Stored data entries
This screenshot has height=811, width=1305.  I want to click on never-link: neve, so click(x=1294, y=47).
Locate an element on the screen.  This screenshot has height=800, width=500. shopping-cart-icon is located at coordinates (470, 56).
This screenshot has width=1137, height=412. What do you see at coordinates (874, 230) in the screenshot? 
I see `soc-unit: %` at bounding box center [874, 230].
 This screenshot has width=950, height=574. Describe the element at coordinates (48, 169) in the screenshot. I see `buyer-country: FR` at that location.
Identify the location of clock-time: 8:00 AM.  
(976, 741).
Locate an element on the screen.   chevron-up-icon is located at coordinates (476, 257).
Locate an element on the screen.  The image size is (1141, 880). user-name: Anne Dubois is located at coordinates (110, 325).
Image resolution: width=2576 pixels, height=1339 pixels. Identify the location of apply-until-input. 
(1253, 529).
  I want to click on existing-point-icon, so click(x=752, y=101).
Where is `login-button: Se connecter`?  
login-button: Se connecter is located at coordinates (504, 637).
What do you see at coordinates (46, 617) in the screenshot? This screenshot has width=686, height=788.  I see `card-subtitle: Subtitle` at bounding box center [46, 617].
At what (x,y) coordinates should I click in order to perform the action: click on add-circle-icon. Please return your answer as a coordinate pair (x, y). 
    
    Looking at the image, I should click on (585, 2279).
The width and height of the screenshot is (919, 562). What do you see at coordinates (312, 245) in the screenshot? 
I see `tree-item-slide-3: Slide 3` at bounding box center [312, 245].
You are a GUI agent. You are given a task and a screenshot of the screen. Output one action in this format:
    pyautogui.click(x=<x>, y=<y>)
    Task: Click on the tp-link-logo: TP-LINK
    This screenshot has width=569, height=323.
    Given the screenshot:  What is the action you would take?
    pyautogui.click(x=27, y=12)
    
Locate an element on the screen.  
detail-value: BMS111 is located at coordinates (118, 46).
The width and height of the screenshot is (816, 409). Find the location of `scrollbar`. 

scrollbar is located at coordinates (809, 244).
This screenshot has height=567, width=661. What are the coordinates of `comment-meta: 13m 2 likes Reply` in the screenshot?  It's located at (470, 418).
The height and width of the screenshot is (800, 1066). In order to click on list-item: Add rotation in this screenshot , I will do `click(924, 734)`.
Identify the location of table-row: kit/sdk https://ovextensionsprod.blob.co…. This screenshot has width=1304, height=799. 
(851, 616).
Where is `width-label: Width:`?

YOUR OBJECTIVE
Please update the rows above, changing every "Locate an element on the screen" to "Find an element on the screen" and leaving everything else as it is.

OUTPUT BELOW
This screenshot has height=811, width=1305.  I want to click on never-link: neve, so click(x=1294, y=47).
Find an element on the screen.  This screenshot has height=800, width=500. shopping-cart-icon is located at coordinates (470, 56).
This screenshot has width=1137, height=412. What do you see at coordinates (874, 230) in the screenshot? 
I see `soc-unit: %` at bounding box center [874, 230].
 This screenshot has width=950, height=574. Describe the element at coordinates (48, 169) in the screenshot. I see `buyer-country: FR` at that location.
Identify the location of clock-time: 8:00 AM.  
(976, 741).
Find an element on the screen.   chevron-up-icon is located at coordinates (476, 257).
Find an element on the screen.  The image size is (1141, 880). user-name: Anne Dubois is located at coordinates (110, 325).
Image resolution: width=2576 pixels, height=1339 pixels. Identify the location of apply-until-input. 
(1253, 529).
  I want to click on existing-point-icon, so click(x=752, y=101).
Where is `login-button: Se connecter`?  
login-button: Se connecter is located at coordinates (504, 637).
What do you see at coordinates (46, 617) in the screenshot? This screenshot has width=686, height=788.  I see `card-subtitle: Subtitle` at bounding box center [46, 617].
At what (x,y) coordinates should I click in order to perform the action: click on add-circle-icon. Please return your answer as a coordinate pair (x, y). 
    
    Looking at the image, I should click on (585, 2279).
The width and height of the screenshot is (919, 562). What do you see at coordinates (312, 245) in the screenshot? 
I see `tree-item-slide-3: Slide 3` at bounding box center [312, 245].
You are a GUI agent. You are given a task and a screenshot of the screen. Output one action in this format:
    pyautogui.click(x=<x>, y=<y>)
    Task: Click on the tp-link-logo: TP-LINK
    This screenshot has width=569, height=323.
    Given the screenshot:  What is the action you would take?
    pyautogui.click(x=27, y=12)
    
Find an element on the screen.  
detail-value: BMS111 is located at coordinates (118, 46).
The width and height of the screenshot is (816, 409). Find the location of `scrollbar`. 

scrollbar is located at coordinates (809, 244).
This screenshot has height=567, width=661. What are the coordinates of `comment-meta: 13m 2 likes Reply` in the screenshot?  It's located at (470, 418).
The height and width of the screenshot is (800, 1066). In order to click on list-item: Add rotation in this screenshot , I will do `click(924, 734)`.
Identify the location of table-row: kit/sdk https://ovextensionsprod.blob.co…. This screenshot has width=1304, height=799. 
(851, 616).
Where is `width-label: Width:`?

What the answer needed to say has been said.